→ **Data for this exercise**

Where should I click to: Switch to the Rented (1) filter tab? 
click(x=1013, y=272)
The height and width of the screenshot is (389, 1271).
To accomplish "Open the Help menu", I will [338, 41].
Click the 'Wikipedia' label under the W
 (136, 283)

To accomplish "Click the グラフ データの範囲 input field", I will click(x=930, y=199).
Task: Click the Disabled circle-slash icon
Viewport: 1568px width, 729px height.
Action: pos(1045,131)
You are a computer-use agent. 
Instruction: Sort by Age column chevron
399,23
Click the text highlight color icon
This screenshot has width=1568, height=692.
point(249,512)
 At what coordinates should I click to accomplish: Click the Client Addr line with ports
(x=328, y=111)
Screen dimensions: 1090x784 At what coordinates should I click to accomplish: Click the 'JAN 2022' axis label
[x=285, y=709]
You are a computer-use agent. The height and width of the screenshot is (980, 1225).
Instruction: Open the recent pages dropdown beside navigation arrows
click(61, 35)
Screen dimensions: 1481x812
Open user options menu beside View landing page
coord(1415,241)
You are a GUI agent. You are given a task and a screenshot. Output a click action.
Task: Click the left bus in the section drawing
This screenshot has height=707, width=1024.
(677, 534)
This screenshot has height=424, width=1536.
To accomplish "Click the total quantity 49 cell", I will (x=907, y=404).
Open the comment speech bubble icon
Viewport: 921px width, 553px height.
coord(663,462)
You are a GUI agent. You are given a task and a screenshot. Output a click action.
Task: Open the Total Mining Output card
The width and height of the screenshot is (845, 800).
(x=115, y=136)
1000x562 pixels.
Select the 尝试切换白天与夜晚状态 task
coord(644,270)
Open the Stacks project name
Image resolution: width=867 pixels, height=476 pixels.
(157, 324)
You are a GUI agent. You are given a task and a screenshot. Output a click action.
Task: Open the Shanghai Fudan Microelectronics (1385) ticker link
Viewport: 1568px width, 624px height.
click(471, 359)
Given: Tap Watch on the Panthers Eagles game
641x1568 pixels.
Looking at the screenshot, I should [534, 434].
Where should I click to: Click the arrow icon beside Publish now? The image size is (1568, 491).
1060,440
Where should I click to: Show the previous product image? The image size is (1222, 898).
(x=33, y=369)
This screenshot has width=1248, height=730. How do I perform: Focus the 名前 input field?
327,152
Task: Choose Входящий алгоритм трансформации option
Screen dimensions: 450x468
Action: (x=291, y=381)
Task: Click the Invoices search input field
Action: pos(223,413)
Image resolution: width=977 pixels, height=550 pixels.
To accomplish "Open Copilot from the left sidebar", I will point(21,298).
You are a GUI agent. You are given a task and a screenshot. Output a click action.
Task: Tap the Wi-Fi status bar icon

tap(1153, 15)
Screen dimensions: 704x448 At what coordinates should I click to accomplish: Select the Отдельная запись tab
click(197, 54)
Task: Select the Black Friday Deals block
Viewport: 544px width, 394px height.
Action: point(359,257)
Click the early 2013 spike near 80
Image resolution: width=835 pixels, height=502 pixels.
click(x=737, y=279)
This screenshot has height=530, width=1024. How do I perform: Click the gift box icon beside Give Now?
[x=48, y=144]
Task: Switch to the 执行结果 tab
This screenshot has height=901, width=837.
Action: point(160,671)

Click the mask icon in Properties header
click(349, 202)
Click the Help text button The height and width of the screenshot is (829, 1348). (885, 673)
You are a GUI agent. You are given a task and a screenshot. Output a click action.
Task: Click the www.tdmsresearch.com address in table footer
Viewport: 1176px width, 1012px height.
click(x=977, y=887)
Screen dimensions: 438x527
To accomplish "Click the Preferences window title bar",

→ **Your assignment**
As listed above, the lines from the line with "Open user options" to the line with "Task: Open the Total Mining Output card" are to be echoed exactly, with both ends included and nothing added.

→ **Written answer**
Open user options menu beside View landing page
coord(1415,241)
You are a GUI agent. You are given a task and a screenshot. Output a click action.
Task: Click the left bus in the section drawing
This screenshot has height=707, width=1024.
(677, 534)
This screenshot has height=424, width=1536.
To accomplish "Click the total quantity 49 cell", I will (x=907, y=404).
Open the comment speech bubble icon
Viewport: 921px width, 553px height.
coord(663,462)
You are a GUI agent. You are given a task and a screenshot. Output a click action.
Task: Open the Total Mining Output card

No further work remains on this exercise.